- Entries provided
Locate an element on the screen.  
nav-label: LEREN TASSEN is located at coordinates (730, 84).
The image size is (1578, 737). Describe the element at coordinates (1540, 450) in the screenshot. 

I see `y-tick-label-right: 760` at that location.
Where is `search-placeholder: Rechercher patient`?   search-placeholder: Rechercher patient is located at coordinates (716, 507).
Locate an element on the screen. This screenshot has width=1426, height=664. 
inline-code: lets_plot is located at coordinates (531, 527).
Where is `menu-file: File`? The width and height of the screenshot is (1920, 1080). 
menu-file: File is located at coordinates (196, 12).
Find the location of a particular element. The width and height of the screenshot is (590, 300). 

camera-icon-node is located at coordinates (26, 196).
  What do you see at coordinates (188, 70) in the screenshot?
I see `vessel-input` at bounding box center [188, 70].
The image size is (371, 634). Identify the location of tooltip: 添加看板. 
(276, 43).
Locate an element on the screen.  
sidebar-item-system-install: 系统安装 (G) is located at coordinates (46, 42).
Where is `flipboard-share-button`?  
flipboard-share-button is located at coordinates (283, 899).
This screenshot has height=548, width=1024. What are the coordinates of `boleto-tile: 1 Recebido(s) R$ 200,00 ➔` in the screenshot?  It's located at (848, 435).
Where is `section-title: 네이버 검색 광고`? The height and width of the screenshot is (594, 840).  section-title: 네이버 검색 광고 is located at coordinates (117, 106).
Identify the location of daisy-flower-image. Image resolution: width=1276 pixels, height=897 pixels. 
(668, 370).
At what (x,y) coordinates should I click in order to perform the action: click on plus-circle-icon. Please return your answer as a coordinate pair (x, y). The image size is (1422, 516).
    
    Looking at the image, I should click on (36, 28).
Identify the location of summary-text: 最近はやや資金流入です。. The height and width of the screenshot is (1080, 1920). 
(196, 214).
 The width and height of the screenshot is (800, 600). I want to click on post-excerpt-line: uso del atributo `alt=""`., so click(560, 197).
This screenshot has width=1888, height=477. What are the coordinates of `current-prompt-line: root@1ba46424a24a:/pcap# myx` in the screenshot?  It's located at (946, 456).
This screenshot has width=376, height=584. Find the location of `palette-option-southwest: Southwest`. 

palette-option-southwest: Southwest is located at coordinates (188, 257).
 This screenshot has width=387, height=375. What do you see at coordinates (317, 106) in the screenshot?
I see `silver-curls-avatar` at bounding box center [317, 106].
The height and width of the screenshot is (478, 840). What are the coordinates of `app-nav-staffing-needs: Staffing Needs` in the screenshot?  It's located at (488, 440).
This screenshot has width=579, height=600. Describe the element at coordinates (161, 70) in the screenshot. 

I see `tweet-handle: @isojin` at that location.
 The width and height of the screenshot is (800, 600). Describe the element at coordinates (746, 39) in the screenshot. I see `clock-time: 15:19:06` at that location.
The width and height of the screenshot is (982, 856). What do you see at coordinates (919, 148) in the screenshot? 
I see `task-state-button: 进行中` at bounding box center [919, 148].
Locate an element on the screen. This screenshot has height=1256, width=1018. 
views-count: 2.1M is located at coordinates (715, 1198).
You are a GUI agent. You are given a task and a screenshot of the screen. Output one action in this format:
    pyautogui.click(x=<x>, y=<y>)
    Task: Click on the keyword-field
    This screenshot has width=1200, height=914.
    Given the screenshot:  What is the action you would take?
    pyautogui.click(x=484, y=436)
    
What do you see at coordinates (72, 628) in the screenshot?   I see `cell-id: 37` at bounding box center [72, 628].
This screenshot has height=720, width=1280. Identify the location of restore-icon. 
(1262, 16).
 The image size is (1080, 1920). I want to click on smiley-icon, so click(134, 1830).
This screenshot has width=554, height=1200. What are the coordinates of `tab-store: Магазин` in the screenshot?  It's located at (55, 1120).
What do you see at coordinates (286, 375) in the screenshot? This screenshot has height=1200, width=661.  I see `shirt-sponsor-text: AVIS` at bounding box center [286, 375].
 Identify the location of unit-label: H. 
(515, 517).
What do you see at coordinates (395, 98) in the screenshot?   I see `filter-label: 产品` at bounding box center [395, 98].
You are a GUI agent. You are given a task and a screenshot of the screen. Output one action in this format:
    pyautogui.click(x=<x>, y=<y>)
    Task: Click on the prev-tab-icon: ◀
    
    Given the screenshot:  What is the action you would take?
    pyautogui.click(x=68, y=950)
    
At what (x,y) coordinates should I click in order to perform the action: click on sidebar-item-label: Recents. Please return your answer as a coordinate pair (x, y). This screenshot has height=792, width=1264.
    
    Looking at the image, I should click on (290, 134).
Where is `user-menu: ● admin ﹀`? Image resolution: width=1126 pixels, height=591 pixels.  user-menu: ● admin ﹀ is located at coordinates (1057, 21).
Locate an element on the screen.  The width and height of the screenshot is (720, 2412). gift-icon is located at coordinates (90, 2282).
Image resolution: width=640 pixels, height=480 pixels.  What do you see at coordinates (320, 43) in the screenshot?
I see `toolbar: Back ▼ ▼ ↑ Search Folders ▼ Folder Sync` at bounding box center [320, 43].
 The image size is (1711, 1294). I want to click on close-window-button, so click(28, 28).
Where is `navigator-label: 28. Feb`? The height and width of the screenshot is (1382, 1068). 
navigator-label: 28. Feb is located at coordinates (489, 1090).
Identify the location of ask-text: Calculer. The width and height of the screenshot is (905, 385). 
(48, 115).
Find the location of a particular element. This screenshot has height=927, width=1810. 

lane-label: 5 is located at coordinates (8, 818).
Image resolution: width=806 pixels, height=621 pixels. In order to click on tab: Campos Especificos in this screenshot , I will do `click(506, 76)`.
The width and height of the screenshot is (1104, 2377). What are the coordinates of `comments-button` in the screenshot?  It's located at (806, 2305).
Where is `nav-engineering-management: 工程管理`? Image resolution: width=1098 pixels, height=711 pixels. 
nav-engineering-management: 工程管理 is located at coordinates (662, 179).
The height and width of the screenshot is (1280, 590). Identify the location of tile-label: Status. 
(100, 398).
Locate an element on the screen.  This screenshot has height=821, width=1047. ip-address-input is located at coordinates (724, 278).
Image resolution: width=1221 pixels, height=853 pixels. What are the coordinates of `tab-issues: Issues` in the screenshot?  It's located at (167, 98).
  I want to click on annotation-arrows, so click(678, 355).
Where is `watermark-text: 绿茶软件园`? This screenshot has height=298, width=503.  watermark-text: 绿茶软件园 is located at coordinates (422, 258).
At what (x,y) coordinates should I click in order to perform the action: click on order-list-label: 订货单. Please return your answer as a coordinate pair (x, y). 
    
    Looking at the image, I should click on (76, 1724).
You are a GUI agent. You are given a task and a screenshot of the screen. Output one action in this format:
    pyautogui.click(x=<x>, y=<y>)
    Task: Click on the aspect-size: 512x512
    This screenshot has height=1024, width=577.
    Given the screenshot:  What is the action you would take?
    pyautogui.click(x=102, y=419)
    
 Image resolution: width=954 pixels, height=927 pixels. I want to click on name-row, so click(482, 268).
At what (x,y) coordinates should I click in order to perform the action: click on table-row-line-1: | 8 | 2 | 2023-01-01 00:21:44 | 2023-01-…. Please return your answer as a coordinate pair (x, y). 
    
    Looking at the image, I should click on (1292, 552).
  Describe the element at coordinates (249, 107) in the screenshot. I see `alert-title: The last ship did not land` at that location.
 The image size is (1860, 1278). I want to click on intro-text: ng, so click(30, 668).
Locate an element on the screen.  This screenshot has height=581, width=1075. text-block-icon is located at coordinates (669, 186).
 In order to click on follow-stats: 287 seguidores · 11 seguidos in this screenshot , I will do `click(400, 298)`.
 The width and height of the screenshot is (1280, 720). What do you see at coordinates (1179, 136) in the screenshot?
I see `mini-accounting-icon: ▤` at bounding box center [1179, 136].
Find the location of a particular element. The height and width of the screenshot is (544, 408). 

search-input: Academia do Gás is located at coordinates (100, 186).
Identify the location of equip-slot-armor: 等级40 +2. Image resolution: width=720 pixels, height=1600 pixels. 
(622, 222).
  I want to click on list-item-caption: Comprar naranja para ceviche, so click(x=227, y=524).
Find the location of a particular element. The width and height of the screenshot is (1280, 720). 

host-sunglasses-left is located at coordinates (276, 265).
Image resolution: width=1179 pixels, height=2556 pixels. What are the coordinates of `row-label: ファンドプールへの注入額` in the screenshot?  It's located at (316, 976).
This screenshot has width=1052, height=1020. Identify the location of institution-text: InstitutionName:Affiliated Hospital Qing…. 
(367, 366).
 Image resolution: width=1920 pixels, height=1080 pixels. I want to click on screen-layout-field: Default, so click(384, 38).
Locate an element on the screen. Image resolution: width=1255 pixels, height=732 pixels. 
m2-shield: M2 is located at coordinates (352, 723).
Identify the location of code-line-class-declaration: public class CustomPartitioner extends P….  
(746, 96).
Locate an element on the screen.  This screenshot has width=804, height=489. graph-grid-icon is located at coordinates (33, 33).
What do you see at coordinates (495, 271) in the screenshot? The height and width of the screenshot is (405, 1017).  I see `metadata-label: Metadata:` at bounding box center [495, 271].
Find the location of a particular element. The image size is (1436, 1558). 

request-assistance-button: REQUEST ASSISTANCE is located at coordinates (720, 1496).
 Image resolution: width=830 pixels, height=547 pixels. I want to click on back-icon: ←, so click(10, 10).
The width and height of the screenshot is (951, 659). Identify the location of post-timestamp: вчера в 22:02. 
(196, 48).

- Directions
Recast the lines from the start of the items through the line that contains "center [188, 70]." as a Markdown table with the columns Row and Line, leaving out blank lines.

- Task result
| Row | Line |
|---|---|
| 1 | Locate an element on the screen.   |
| 2 | nav-label: LEREN TASSEN is located at coordinates (730, 84). |
| 3 | The image size is (1578, 737). Describe the element at coordinates (1540, 450) in the screenshot.  |
| 4 | I see `y-tick-label-right: 760` at that location. |
| 5 | Where is `search-placeholder: Rechercher patient`?   search-placeholder: Rechercher patient is located at coordinates (716, 507). |
| 6 | Locate an element on the screen. This screenshot has width=1426, height=664.  |
| 7 | inline-code: lets_plot is located at coordinates (531, 527). |
| 8 | Where is `menu-file: File`? The width and height of the screenshot is (1920, 1080).  |
| 9 | menu-file: File is located at coordinates (196, 12). |
| 10 | Find the location of a particular element. The width and height of the screenshot is (590, 300).  |
| 11 | camera-icon-node is located at coordinates (26, 196). |
| 12 |   What do you see at coordinates (188, 70) in the screenshot? |
| 13 | I see `vessel-input` at bounding box center [188, 70]. |